Picking up the pieces
After the damage caused by the negative publicity of the trial closure, organisations working to mobilise communities to participate in microbicide trials now have their work cut out for them.
"It's so important that there's education, especially of the media ... the news was disappointing, but the greater disappointment was the way in which the media handled the news," said Ahmed, whose trial results are expected to be released at the end of the year.
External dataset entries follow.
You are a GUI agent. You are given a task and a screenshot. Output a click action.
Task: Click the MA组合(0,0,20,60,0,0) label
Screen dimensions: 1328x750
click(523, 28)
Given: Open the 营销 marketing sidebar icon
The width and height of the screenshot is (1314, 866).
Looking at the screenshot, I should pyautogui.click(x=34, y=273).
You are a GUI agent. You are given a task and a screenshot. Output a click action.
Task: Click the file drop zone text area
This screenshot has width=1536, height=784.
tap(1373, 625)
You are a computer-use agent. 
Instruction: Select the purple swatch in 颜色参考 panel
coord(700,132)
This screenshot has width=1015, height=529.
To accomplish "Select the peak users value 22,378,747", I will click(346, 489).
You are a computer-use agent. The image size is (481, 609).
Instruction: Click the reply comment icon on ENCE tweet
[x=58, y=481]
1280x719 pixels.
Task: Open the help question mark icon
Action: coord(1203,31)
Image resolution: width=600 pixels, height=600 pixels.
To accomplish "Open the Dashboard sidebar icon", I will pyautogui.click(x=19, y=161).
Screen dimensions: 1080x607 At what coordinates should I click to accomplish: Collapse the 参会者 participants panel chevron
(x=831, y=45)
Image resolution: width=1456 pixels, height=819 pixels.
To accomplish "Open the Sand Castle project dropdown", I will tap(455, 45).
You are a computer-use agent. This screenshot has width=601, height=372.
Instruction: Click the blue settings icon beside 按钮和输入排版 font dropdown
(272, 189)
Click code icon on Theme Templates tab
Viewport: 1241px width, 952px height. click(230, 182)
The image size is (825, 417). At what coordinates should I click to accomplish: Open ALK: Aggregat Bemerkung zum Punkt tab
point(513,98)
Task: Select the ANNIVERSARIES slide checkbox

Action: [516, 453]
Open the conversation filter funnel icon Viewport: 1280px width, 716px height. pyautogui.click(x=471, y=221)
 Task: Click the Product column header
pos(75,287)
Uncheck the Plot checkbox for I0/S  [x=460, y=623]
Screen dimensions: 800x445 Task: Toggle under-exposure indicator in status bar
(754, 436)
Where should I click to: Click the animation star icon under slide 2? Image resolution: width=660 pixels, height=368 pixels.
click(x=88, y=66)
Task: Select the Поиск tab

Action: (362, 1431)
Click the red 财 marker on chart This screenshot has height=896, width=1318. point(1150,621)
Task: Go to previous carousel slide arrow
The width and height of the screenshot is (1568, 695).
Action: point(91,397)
She admitted that efforts to motivate the community would be "so much more difficult" next time around.
According to Govinden, many people in the communities they were currently working in were under the incorrect impression that the minister had called for all microbicide trials to be stopped, and also believed that the gel inserted had contained HIV.
Nomusa (last name withheld), 33, a participant in the cellulose sulphate trial, finished her year-long course of the microbicide gel in November 2006. A peer educator who had recruited many women to enrol in the trial, Nomusa was often being stopped in the street and asked to account for why she had made people use "the gel with HIV".
The mother of four told IRIN/PlusNews that she would not encourage any more women to participate in other microbicide trials because it would be too difficult to get them to join. "People are always asking me how I am; they think I have HIV ... they don't believe me, they still believe the papers."